"Posłowie dali się zmanipulować ideologom z Zachodu" - mówi Tomasz Królak, wiceprezes Katolickiej Agencji Informacyjnej.
Jego zdaniem, celowo w konwencji mówi się o przeciwdziałaniu przemocy.
"Po pod płaszczykiem jednak chodzi o walkę z Kościołem, wartościami chrześcijańskimi i tradycyjnie rozumianą rodziną" - dodaje Tomasz Królak.
"Przecież nikt przy zdrowych zmysłach nie jest za biciem kobiet" - mówi Tomasz Królak. Według rozmówcy IAR, jeżeli posłowie uważają, że tradycja, kultura i religia są źródłem przemocy wobec kobiet, to tylko pokazuje, że z parlamentarzystami dzieje się coś złego.

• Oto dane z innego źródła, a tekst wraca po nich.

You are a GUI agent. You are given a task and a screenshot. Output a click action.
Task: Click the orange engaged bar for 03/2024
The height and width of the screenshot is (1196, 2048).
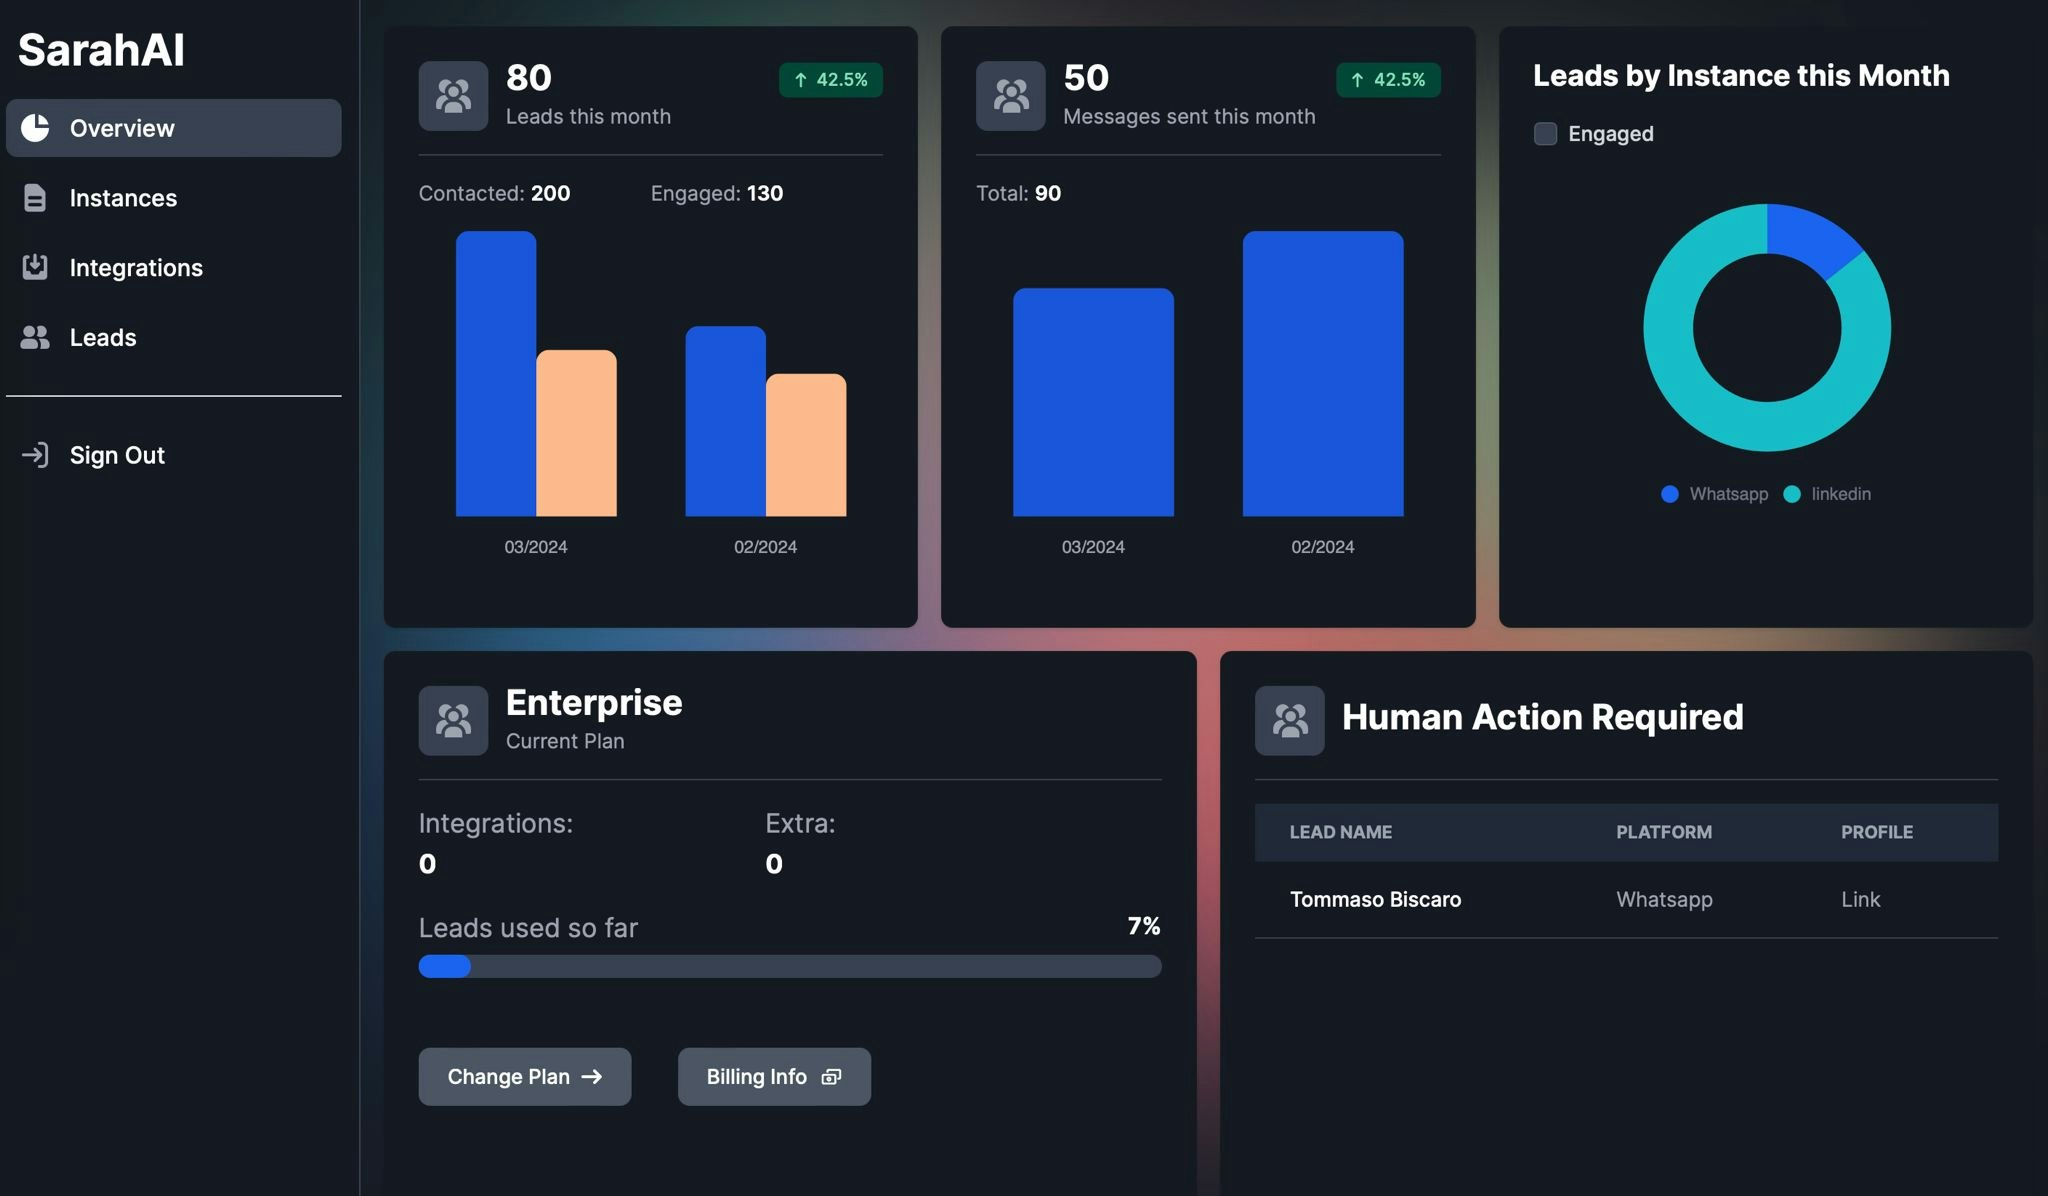click(576, 433)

"Prawo w naszym kraju pozwala skutecznie walczyć z przemocą wobec kobiet" - dodaje Tomasz Królak. Publicysta przypomina, że jeszcze przed głosowaniem przypominały o tym środowiska prawicowe, Episkopat Polski i prawnicy.
Pozytywny wynik głosowania w Sejmie nie oznacza ratyfikowania konwencji, ale upoważnia prezydenta do takiego kroku. W ostatnią środę przeciwko konwencji wypowiedziało się prezydium Episkopatu Polski.